Challenges:
A - Answer these questions about the article on e-books and research gateways:
(i) Which company acquired ebrary?
(ii) What share of researchers said they had not read in full the last important article they consulted?
(iii) What consumption method is called the one of choice?
B - Carry on writing the article on e-books and research gateways, picking up right after its final sentence.

━━ Extracted text ━━

With the recent surge in library e-book sales, serials aggregators are racing to add e-books to their platforms. ProQuest’s recent acquisition of ebrary and JSTOR’s expansion into current journals and e-books signal a shift from standalone e-book and e-journal aggregator platforms to mixed content gateways, with e-books and e-journals living cheek by jowl in the same aggregation.
Meanwhile, researchers have become accustomed to the big search engines, and have shifted from reading to skimming. As the authors of an article in the January issue of Learned Publishing, “E-journals, researchers – and the new librarians,” summarize:
Gateway services are the new librarians. . . . Reading should not be associated with the consumption of a full-text article. In fact, almost 40% of researchers said they had not read in full the last important article they consulted. . . . ‘Power browsing’ is in fact the consumption method of choice.
These changes in behavior mean that gateway vendors have to develop more sophisticated tools for organizing and surfacing content. ProQuest, OCLC, EBSCO, and others have responded by creating new tools and systems. But is it enough?

━━━
━━ Excerpted records ━━

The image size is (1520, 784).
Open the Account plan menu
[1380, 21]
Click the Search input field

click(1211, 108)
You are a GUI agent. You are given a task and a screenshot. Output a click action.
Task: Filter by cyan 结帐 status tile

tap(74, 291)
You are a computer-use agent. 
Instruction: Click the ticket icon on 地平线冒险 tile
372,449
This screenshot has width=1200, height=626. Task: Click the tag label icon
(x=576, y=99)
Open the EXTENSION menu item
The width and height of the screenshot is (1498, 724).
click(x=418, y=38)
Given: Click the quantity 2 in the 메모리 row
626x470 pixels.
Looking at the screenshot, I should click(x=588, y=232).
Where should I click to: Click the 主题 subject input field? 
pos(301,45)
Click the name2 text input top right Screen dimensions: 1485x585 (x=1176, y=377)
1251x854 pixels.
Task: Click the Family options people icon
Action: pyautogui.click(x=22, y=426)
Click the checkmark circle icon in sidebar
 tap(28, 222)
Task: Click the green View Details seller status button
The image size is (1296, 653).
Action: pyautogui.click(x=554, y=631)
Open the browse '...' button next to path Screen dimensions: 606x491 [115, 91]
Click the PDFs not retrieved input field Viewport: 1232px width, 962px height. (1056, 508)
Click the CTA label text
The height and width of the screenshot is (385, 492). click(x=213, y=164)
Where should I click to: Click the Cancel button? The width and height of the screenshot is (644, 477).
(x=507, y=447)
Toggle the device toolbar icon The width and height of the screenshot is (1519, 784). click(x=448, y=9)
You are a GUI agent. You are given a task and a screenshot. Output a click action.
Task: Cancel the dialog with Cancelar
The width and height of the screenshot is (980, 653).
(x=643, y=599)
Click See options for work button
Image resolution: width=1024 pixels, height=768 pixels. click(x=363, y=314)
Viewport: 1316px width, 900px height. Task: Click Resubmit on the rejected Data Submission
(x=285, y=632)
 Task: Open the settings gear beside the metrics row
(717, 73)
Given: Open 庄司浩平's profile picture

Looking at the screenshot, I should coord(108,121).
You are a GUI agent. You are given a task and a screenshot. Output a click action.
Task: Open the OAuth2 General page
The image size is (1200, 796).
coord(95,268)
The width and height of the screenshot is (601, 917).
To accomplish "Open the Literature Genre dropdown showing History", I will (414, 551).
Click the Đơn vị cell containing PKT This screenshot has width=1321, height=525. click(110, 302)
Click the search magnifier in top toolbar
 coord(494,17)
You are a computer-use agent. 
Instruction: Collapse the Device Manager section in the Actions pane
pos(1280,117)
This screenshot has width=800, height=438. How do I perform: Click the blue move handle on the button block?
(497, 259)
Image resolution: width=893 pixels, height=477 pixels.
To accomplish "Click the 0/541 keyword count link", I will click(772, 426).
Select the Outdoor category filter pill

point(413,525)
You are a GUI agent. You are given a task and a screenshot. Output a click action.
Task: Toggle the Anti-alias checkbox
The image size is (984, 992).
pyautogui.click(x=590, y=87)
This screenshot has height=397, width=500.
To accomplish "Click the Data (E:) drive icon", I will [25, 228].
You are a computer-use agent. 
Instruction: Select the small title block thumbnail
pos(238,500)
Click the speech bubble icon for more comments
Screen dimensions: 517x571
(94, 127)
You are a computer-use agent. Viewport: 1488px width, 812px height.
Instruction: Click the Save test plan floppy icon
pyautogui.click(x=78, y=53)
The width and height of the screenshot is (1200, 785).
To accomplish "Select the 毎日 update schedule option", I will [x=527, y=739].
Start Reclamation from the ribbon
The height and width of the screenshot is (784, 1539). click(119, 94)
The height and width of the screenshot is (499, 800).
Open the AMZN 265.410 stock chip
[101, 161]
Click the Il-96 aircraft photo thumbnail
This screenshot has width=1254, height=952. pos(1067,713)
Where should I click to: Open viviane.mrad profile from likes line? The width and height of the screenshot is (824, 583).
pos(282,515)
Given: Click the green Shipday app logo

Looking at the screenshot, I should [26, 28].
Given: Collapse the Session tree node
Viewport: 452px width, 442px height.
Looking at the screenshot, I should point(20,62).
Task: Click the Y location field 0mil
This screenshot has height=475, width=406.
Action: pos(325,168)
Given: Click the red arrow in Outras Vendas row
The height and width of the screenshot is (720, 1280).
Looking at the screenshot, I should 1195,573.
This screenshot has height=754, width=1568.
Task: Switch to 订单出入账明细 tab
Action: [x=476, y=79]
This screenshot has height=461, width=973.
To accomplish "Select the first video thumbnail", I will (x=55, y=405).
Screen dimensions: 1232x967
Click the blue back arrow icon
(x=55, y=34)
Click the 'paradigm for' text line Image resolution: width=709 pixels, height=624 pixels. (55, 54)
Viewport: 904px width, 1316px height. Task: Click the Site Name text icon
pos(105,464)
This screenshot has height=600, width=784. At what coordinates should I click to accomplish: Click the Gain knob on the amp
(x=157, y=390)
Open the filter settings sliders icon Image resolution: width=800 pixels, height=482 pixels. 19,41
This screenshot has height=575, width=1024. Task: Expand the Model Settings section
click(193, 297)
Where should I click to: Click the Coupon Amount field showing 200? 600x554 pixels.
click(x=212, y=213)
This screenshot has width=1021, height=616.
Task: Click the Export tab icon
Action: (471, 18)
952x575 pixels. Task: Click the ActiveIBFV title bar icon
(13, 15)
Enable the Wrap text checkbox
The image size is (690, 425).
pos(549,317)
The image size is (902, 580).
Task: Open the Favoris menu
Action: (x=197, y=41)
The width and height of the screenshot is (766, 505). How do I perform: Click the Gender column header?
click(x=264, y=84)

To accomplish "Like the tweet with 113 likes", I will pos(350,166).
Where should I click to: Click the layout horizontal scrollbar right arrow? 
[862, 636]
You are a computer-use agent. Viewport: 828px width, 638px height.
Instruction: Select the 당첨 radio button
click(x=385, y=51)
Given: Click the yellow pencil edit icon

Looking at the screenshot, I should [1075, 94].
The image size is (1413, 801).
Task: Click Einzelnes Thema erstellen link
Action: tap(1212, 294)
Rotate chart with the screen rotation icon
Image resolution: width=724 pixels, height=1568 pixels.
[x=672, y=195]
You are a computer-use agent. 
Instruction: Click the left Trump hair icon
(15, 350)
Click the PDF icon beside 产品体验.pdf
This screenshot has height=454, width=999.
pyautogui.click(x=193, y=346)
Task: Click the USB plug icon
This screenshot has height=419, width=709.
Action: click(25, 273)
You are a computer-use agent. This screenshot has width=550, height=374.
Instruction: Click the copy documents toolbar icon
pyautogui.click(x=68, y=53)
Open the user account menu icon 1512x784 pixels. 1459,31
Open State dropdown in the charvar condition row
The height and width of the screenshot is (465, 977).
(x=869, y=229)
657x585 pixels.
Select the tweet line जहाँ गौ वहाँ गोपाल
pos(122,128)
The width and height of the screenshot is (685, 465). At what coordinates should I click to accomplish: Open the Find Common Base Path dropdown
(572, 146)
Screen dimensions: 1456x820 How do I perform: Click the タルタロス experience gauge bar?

━━━

Results in order:
A -
(i) ProQuest
(ii) Almost 40%
(iii) "Power browsing"

B -
Publishers often discuss distinctions between e-book and e-journal business and access models, but the truly complex differences in e-books and e-journals reside beneath the surface, in the metadata layer. Understanding and compensating for these differences is essential for interoperable content discovery and navigation when mixed e-book and e-journal content is delivered in large-scale databases, which is increasingly the norm.
Until the evolution of semantic technologies reduces our reliance on catalog and bibliographic records for information discovery and contextualization, nothing supports research discovery better than pristine, consistent, and granular metadata.
As discussed in a recent opinion post in The Atlantic Wire, consumers are recognizing the drawbacks of Google-style search. For research, Google searching is especially inadequate for researchers given its:
- Susceptibility to search engine optimization gaming
- Reliance on linear ordering of result sets
- Lack of transparency about resources that are not included in the searched information and/or not prioritized by the search algorithm
- Inability to provide contextualized information — the “shape of the elephant” of what is being sought, based on piecemeal queries*
Networked metadata layers offer new ways of navigating and linking content, ways that avoid these pitfalls. But they have their own challenges.
Lack of consistent record quality — When dealing with such larger volumes of information, there’s little incentive for individual publishers to invest in manually overhauling their metadata. Most publishers don’t create their own records. They rely on clearinghouses — OCLC predominantly — to manage record creation for them. Inconsistencies and errors in records create enduring problems, and locating and repairing these can be a daunting task.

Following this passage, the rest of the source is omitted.